The revelation was published Tuesday night on the website of the newspaper Le Monde , one of the dailies that document-discloser WikiLeaks provided some of its more than 250,000 leaked American diplomatic files to.
The newspaper says in the cable traffic through Islamabad that President Barack Obama reportedly confided Pakistan was his “private nightmare.”
A February 2009 memo from then-U.S. Ambassador Anne Patterson in Islamabad said “our main worry” wasn’t that an entire bomb might be stolen, but that a worker at a Pakistani nuclear site “might bring out enough fissile material to build a bomb.”
Le Monde also reported that in 2007 Pakistan had agreed “in principle” to an operation to remove highly enriched uranium from a Pakistani nuclear reactor, but it was never carried out.
Pakistan said Monday it refused the operation because its own nuclear security would prevent the material from getting into the wrong hands.
If the Pakistani press were to find out about such a withdrawal of highly enriched uranium it would cast the operation as a U.S. seizure of Pakistan’s nuclear arsenal, one Pakistani official told U.S. embassy staff.
The newspaper published the comments in a French translation. The Associated Press requested the original in English but it was not immediately available.

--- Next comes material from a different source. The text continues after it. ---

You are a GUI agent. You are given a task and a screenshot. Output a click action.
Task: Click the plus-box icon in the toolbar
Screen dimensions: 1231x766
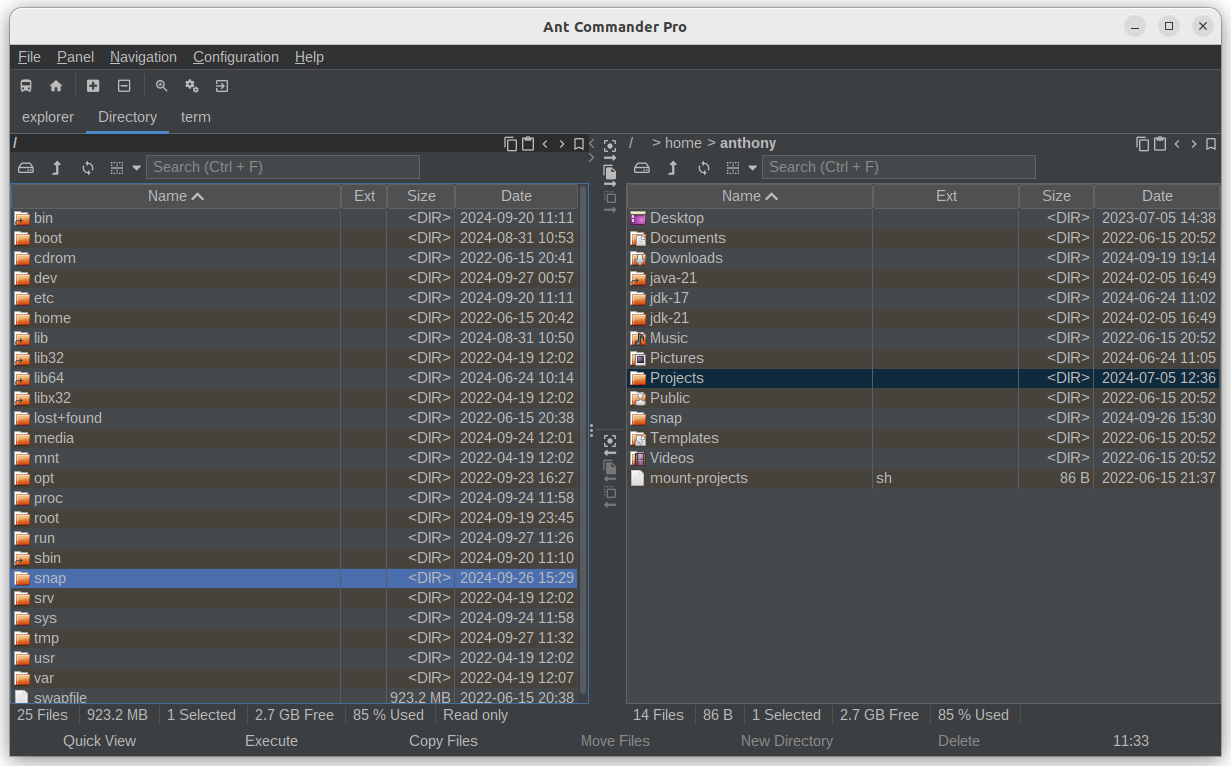pyautogui.click(x=93, y=86)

U.S. Secretary of State Hillary Rodham Clinton has said that WikiLeaks acted illegally in posting the leaked documents. Officials around the world have said the disclosure jeopardizes national security, diplomats, intelligence assets and relationships between foreign governments.
Five international media organizations received the documents in advance. WikiLeaks is also slowly posting all the material on its own website.